Physics 29A, Electronics Laboratory

© 2015-2016, Kevan Hashemi, Brandeis University Physics Department

Here are lecture notes and laboratory instructions for Electronics Laboratory I, Physics 29A, a four-credit course we teach here at the Brandeis University Physics Department.

Summary: We start with resistors, capacitors, and inductors. We build an audio amplifier and a transistor radio. We build a few operational amplifier circuits, then move to digital circuits. The students design their own a seven-segment display driver. They build a complete analog-to-digital converter from individual gates and registers. At the end of the course, the students are challenged to build several ingenious circuits and figure out how they work.

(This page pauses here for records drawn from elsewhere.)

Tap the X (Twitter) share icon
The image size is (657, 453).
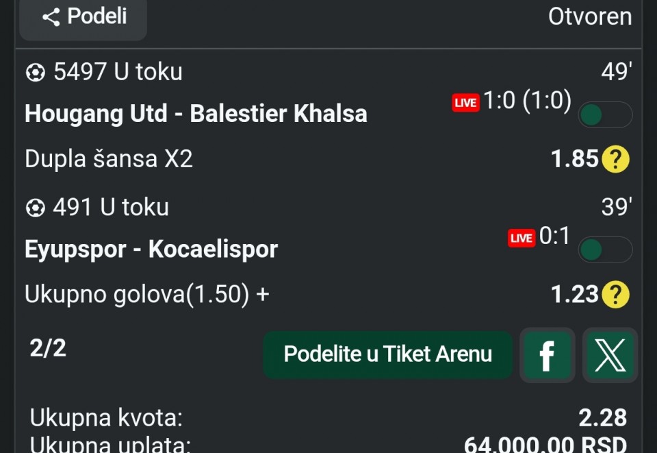point(610,355)
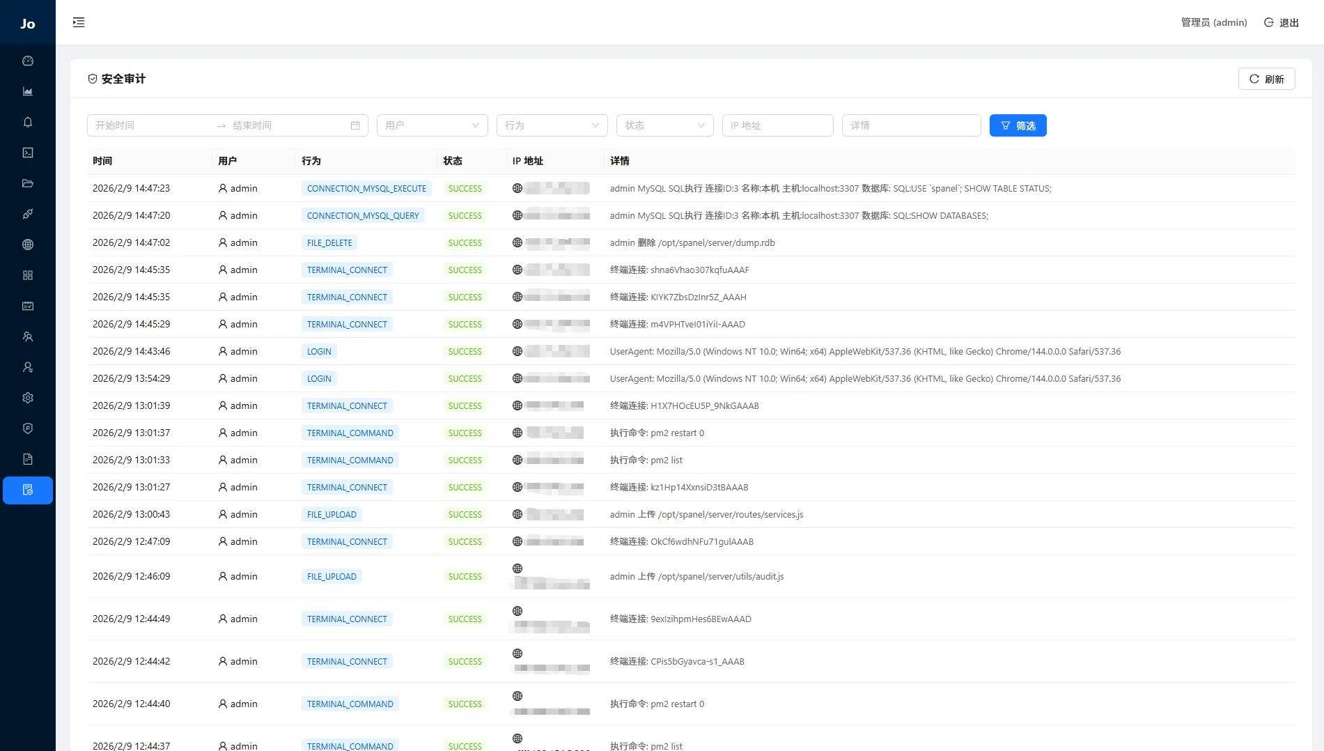Open the file manager folder icon
1324x751 pixels.
coord(28,184)
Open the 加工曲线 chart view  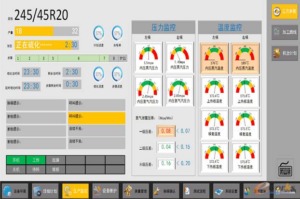click(x=284, y=32)
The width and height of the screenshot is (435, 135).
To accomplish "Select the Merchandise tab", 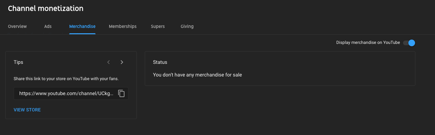I will pos(82,26).
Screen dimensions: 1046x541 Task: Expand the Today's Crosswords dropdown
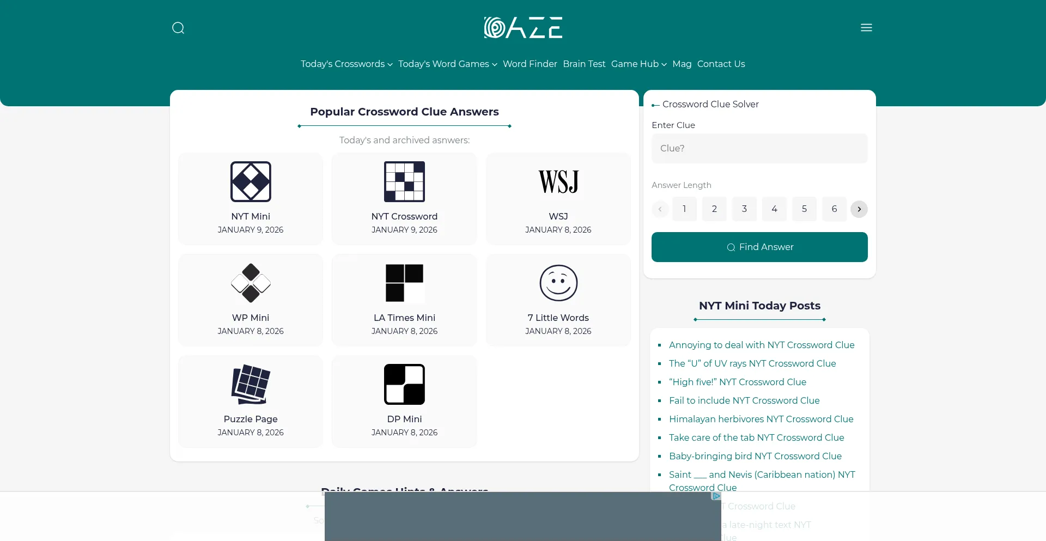pyautogui.click(x=346, y=64)
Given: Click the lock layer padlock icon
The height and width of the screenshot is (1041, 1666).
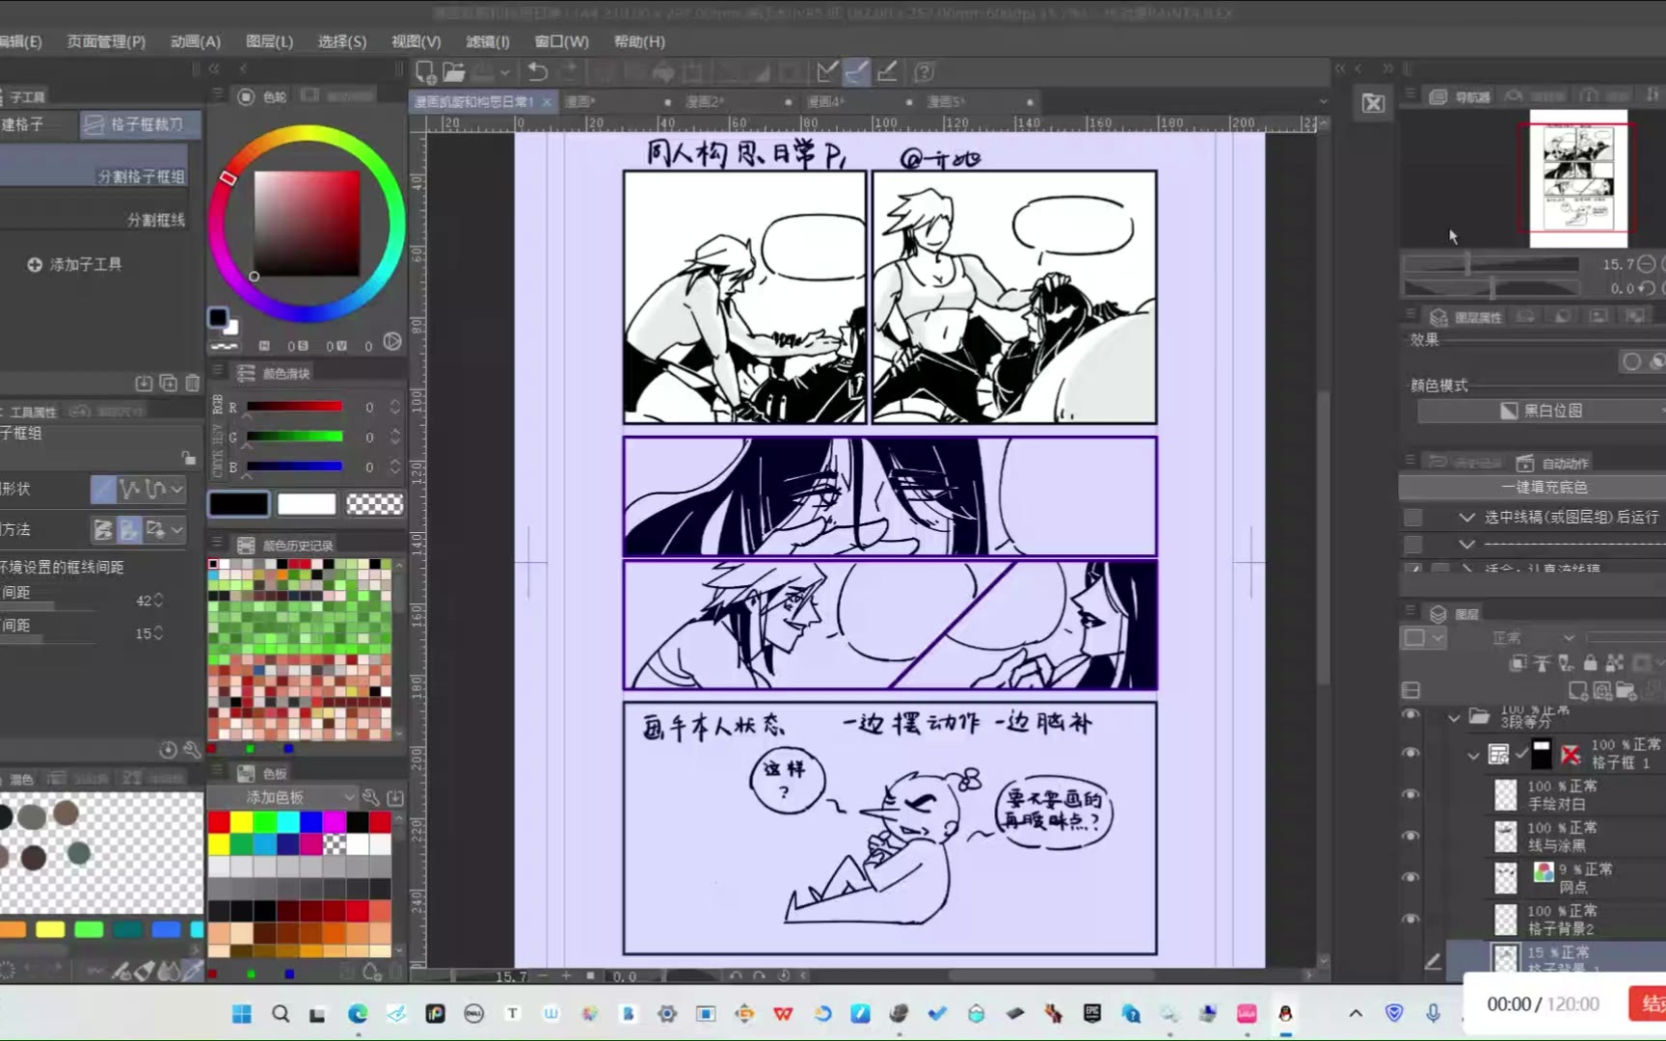Looking at the screenshot, I should click(x=1590, y=663).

Materials: Below are links to the laboratory instructions, lecture hand-outs, and additional notes we composed for the students. The quizzes are from past sessions of the course. We provide solutions for the quizzes at the request of our students. Our lecture notes are not yet complete, and those that exist we modify as our students point out errors and ambiguities.

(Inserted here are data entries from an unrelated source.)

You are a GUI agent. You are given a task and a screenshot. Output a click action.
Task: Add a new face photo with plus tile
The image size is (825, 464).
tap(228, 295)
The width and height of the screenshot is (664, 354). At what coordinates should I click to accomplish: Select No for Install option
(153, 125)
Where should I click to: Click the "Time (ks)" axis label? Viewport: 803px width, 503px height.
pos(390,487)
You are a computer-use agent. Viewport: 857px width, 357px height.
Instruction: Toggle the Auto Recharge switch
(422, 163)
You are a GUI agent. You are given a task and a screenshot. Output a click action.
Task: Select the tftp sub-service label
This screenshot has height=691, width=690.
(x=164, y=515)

Syllabus: List of topics covered.
Laboratory 1 and Lecture 1: Resistors and Thevenin's Theorem.
Laboratory 2 and Lecture 2: Capacitors and Inductors.
Laboratory 3 and Lecture 3: Frequency Response.
Laboratory 4 and Lecture 4: Diodes.
Laboratory 5 and Lecture 5: Transformers.
Laboratory 6 and Lecture 6: Bipolar Transistors.
Laboratory 7 and Lecture 7: Audio Amplifier.
Laboratory 8 and Lecture 8: Transistor Radio.
Laboratory 9 and Lecture 9: Operational Amplifiers and Feedback.
Laboratory 10 and Introduction to Digital Circuits: Combinatorial Logic.
Laboratory 11 and Lecture 11: Decimal Display.
Laboratory 12 and Lecture 12: Memory, Clocks, Counters, and Converters.
Laboratory 13: Three Transistor Circuits. How do they work?
Laboratory 14: Active Filters.
Quizzes: A selection of past quizzes.

Format: There are two three-hour sessions per week. The first begins with an hour-long lecture. The lecture presents the physical principles and mathematical tools needed to understand the circuits the students will be building for the rest of the week. After the lecture, the students start work in the lab. The second session begins with a quiz lasting no more than half an hour, after which laboratory work continues. We prefer the students to work in pairs, but sometimes they work alone or in a group of three. Each student draws their diagrams and presents their observations in their own laboratory notebook during the laboratory session. The laborator work is divided into parts. At the end of each part, each laboratory group presents their work to an instructor. For those who cannot complete the lab during the first two sessions, the teaching assistant will host office hours in the laboratory at the end of the week. There is no homework, only preparation for the laboratories and quizzes. The lecturer provides two hours a week for students to come and ask questions. Half of the final grade comes from a student's quiz scores, the other half from their group's performance in the laboratory, which we grade each week for completion, understanding, and presentation.

Pre-Requisites: We assume the students are adept with differentiation, integration, and solving first and second order differential equations. We use the complex exponential to calculate the behavior of electronic filters in response to sinusoidal inputs. We assume familiarity with Faraday's Law, Coulomb's Law, Biot-Savart's Law, and Gausse's Law. Familiarity with the Boltzmann factor will help when it comes to diodes and transistors, but is not essential.